According to UpGuard, the database contains extensive information about the company and is spread on a “large-scale AWS cloud infrastructure deployment” as it includes 42 different columns related to separate systems. Furthermore, it contains modeled and summarized data on totals, averages, and similar other calculation-related fields.

Moreover, confidential business information of GoDaddy is also included in the database such as rate negotiations. This information primarily is related to the business relationship shared by Amazon AWS and GoDaddy. Also included in the database are trade secrets and IP addresses of GoDaddy.

The consequences of this leak could have been detrimental for GoDaddy if the database had been detected by cybercriminals. They could have easily sold the data to competitors of GoDaddy leading to severe commercial implications on the company’s business.

Interestingly, AWS maintains that none of the information contained in the unprotected S3 bucket belonged to GoDaddy. GoDaddy, conversely, stated that the files contained in the database were merely “speculative models” and were not associated with the recent activities between Amazon and GoDaddy. The database was identified by Vickery on June 19 and GoDaddy only responded to the notification on July 26. The S3 bucket has now been sealed off by the company.

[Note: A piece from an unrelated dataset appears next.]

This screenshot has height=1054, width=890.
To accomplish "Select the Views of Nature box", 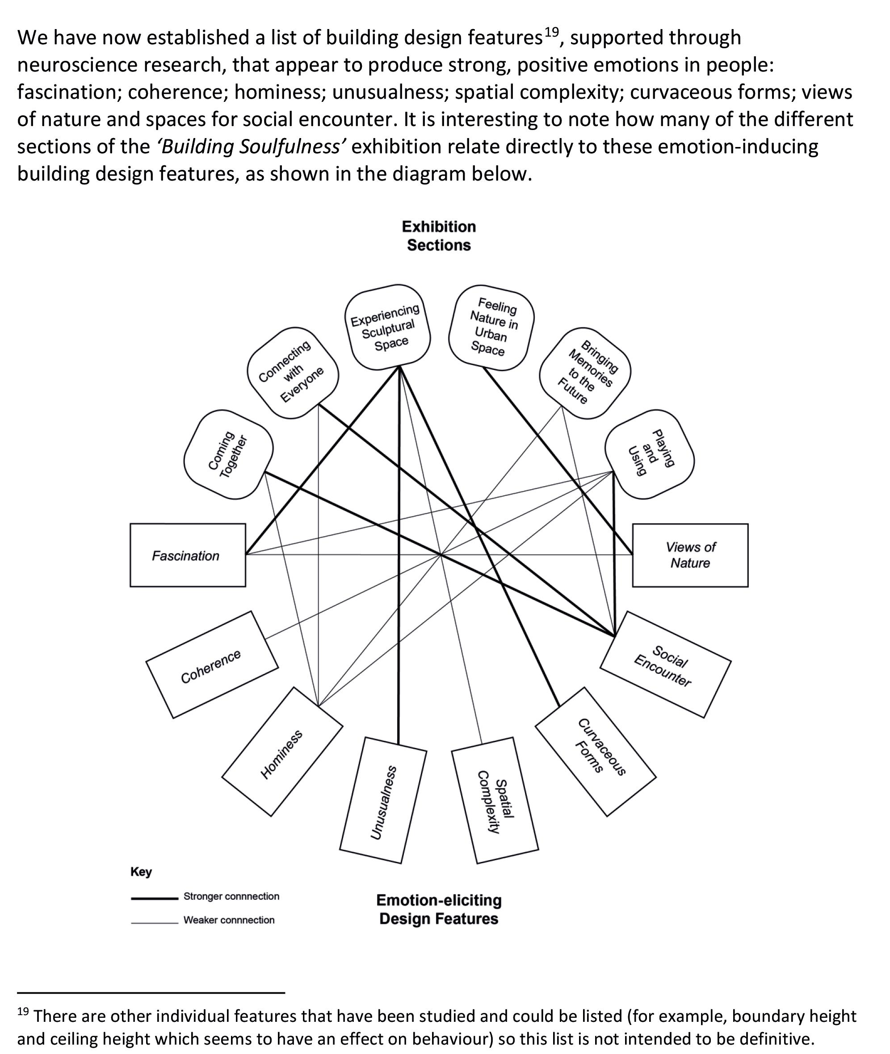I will (x=690, y=555).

See: Worse than Equifax: Personal records of 340M people leaked online

Rich Campagna, CMO at Bitglass commented on the issue and told HackRead that “We’ve seen a string of high profile data incidents of this nature over the last year, including Verizon and Dow Jones. These exposures are difficult to stop because they originate from human error, not malice. Just one wrong tick box in the cloud set-up process can put vast amounts of sensitive corporate data at risk. This is why Amazon introduced ‘Macie’: to discover, classify and protect sensitive data in AWS S3.”

“Organisations using IaaS must leverage at least some of the security technologies available to them, either from public cloud providers, IDaaS providers, or CASBs, which provide visibility and control over cloud services like AWS.”